The Reserve Bank of India (RBI) will not extend the October 1 deadline for banks to introduce repo-linked loan products, even as the regulator is open to reviewing the new anchor rate as time progresses, sources familiar with the RBI's working said.
“Nothing is cast in stone, except the October 1 deadline,” said a source.
The RBI has been experimenting with the lending rate format of banks, generally called anchor rate, since 1994, when the directed lending system was wound down, and the rates were let to be decided by competition. The idea has always been that policy rate transmission must get reflected in banks' rates. Since 1994, the central bank introduced prime lending rate (PLR), then benchmark PLR (BPLR), which was subsumed by base rate, and then marginal cost-based lending rate (MCLR), and now external benchmark-linked lending rate.
While public sector banks (PSBs) have declared that they would be linking their retail (housing and auto) and MSME (micro small and medium enterprises) loans to an external benchmark, mainly the RBI's repo rate, there has been murmurs that they are not enthused about such a product.
Private sector banks have not offered any such product as of now, they will have to do it from October 1.
Housing Finance Companies (HFCs) and non-banking finance companies (NBFCs) don’t fall under the ambit of the guidelines as they don't have firm-mandated anchor rates like banks do. However, that may change as they are being regulated by the RBI. Of course, bringing HFCs under an anchor rate is not an immediate priority for the central bank.

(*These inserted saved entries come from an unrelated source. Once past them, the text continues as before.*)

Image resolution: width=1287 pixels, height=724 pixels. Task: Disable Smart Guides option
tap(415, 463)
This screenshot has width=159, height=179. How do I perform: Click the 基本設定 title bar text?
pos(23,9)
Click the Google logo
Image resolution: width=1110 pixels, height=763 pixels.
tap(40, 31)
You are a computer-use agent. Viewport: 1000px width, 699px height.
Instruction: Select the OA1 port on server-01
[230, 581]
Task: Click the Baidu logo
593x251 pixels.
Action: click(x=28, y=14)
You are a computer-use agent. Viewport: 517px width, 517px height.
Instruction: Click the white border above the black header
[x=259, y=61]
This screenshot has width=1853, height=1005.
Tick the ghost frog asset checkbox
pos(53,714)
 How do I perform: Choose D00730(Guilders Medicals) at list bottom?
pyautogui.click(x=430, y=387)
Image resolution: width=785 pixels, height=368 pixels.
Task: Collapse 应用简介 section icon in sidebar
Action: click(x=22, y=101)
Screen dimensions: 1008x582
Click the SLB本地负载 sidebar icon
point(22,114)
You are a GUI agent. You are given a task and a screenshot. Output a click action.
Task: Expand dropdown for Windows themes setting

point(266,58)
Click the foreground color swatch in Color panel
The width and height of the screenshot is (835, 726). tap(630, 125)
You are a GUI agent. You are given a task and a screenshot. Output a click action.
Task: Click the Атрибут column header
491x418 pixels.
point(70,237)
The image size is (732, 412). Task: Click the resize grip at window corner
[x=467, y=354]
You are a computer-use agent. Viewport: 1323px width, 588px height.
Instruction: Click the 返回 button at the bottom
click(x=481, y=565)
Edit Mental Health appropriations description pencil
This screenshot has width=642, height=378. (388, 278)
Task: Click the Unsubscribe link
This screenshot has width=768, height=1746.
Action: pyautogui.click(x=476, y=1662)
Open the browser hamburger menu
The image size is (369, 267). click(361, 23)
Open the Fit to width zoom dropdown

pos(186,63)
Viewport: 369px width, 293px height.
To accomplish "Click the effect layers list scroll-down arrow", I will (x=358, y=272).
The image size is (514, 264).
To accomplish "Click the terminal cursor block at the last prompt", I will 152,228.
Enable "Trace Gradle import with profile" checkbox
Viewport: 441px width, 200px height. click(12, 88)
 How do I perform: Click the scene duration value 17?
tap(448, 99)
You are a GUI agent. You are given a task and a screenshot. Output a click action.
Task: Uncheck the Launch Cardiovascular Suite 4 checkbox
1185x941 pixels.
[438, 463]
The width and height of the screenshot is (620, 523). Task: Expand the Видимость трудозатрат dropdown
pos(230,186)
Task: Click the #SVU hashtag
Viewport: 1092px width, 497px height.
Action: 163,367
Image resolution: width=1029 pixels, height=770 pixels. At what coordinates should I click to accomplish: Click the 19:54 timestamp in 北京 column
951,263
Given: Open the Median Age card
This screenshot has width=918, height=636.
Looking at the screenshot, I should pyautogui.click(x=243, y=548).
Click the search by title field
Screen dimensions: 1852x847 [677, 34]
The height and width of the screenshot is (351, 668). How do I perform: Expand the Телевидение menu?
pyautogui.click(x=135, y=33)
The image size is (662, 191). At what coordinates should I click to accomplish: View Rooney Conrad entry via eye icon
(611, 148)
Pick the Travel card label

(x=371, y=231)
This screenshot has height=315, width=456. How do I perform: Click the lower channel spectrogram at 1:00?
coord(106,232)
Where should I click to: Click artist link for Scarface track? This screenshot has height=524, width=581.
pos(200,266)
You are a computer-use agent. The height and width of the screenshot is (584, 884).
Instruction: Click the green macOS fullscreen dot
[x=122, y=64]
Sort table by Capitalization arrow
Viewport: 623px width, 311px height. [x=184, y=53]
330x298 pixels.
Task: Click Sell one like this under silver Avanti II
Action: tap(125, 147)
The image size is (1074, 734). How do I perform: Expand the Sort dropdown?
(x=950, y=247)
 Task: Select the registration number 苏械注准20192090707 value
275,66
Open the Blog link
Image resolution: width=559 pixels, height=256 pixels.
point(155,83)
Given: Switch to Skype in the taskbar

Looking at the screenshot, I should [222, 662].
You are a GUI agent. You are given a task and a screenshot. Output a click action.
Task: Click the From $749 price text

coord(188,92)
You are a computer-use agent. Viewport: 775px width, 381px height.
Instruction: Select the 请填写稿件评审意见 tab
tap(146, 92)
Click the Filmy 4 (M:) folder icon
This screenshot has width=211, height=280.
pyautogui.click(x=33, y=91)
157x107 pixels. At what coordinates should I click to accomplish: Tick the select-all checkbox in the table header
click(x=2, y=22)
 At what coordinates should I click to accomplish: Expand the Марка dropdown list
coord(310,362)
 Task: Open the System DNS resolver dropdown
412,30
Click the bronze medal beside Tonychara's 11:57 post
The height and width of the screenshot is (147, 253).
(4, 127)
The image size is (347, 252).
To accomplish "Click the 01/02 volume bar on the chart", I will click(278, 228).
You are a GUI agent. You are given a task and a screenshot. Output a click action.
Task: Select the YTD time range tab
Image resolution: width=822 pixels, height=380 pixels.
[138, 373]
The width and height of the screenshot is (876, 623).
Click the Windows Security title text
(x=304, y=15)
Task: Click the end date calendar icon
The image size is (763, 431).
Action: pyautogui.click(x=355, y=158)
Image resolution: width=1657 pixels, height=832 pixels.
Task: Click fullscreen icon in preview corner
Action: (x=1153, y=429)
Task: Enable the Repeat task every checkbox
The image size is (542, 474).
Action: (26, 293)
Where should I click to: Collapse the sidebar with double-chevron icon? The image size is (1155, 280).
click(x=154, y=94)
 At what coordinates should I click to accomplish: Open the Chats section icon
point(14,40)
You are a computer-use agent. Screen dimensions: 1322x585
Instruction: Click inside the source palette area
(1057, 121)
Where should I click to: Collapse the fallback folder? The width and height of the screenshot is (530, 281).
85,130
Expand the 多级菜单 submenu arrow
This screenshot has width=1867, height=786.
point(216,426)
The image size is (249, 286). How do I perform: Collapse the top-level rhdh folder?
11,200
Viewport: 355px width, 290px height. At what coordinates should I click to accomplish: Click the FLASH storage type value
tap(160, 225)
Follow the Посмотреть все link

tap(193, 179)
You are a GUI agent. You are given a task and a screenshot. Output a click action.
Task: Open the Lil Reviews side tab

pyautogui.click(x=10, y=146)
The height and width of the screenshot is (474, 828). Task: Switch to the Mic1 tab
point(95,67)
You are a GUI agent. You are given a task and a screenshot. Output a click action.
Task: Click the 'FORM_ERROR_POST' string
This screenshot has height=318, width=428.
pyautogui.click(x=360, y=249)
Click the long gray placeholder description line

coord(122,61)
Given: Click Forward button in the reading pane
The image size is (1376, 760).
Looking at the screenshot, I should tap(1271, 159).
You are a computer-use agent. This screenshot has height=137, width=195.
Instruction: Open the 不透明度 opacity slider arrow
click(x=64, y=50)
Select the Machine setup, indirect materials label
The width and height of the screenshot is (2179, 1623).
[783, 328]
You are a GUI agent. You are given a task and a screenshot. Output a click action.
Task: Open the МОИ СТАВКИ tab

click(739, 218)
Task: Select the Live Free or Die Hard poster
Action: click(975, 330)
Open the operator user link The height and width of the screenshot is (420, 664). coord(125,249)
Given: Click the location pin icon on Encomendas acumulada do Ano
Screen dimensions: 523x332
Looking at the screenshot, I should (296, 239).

The RBI is of the opinion that banks already have enough flexibility to introduce a repo-linked loan product, even after considering that the deposit rates are not linked to a floating rate. At the same time, the RBI also looks at innovative deposit products, such as fixed-flexi deposits, in the line of what the State Bank of India (SBI) chairman recently suggested with some suspicion.
Depositors are also unlikely to be enthused about floating rate deposit products. In the past, such products have failed miserably. Unless the entire banking system introduces floating rate deposit products as a mandatory item, it is unlikely that a particular set of banks can get acceptability for such products, say analysts.
"The only way out could be that floating rate deposits be given tax breaks. Otherwise, it won't get acceptability," said an analyst.
The RBI's logic is that in the earlier system banks have many components, such as business strategy and operating cost that could be adjusted to absorb the repo rate action, and, therefore, suppress the transmission. But under the new regime, the banks will have flexibility to change the spread every three years, but will have to pass on the rate action at least every quarter when the rate is reset every at least three months. The RBI is not micro-managing the banks, but they have all the flexibilities to fix the loan rate, according to the source.
“What the RBI has done is that all the costs have now been hived off to the spread. The lending rate would no longer be a cost-plus model, which has its own inefficiencies. So, the final interest rates won't be endogenous to the bank, but exogenous of it,” said the person, requesting anonymity.
Analysts said while there was not enough market instrument to hedge floating rate risks, it should develop as the external benchmark-linked loans become mainstream.